WHAT IS REQUIRED:
Starting with the line that contains "узнать подробнее (242, 1290)" and going on through the end of the entries, write those lines out again with "Доводчики" swapped for "Дверные доводчики" and nothing else altered.

LISTED RECORDS:
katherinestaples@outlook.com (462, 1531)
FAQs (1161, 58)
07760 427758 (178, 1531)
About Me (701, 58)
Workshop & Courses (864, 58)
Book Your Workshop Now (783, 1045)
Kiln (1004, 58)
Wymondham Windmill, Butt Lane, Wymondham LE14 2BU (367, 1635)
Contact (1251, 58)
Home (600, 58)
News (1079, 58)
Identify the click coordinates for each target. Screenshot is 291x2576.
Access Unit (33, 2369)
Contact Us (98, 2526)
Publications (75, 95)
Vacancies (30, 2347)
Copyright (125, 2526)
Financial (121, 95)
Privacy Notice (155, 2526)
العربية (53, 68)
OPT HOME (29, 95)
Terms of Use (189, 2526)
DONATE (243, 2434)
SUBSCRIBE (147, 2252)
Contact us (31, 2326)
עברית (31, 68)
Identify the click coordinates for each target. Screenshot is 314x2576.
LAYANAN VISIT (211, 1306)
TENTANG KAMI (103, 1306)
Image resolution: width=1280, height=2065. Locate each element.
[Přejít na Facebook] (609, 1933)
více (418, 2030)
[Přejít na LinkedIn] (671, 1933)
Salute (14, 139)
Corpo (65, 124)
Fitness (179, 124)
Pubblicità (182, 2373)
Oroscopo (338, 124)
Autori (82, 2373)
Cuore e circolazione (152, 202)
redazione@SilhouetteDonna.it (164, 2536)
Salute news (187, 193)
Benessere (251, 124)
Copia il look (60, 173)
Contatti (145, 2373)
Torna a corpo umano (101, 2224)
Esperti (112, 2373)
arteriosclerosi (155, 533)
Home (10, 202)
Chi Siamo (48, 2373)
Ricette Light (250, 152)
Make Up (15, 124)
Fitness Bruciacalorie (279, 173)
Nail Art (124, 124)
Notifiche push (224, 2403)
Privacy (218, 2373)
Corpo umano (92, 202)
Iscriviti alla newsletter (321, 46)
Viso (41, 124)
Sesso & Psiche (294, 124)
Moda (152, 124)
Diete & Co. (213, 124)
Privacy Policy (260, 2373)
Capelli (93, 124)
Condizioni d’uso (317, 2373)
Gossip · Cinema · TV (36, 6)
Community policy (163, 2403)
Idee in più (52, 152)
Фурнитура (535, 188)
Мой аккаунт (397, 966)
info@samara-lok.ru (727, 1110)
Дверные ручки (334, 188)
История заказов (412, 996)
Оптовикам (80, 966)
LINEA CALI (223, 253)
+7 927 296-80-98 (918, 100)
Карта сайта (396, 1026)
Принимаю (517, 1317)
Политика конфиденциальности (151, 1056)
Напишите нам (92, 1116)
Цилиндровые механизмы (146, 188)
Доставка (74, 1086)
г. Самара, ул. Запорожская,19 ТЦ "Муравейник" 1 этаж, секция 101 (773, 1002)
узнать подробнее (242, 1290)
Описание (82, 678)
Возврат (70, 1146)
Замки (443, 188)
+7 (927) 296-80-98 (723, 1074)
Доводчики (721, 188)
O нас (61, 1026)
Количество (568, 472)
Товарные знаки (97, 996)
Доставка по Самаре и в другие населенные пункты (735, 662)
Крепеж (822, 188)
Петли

ANSWER TO THIS PROBLEM:
узнать подробнее (242, 1290)
Описание (82, 678)
Возврат (70, 1146)
Замки (443, 188)
+7 (927) 296-80-98 (723, 1074)
Дверные доводчики (721, 188)
O нас (61, 1026)
Количество (568, 472)
Товарные знаки (97, 996)
Доставка по Самаре и в другие населенные пункты (735, 662)
Крепеж (822, 188)
Петли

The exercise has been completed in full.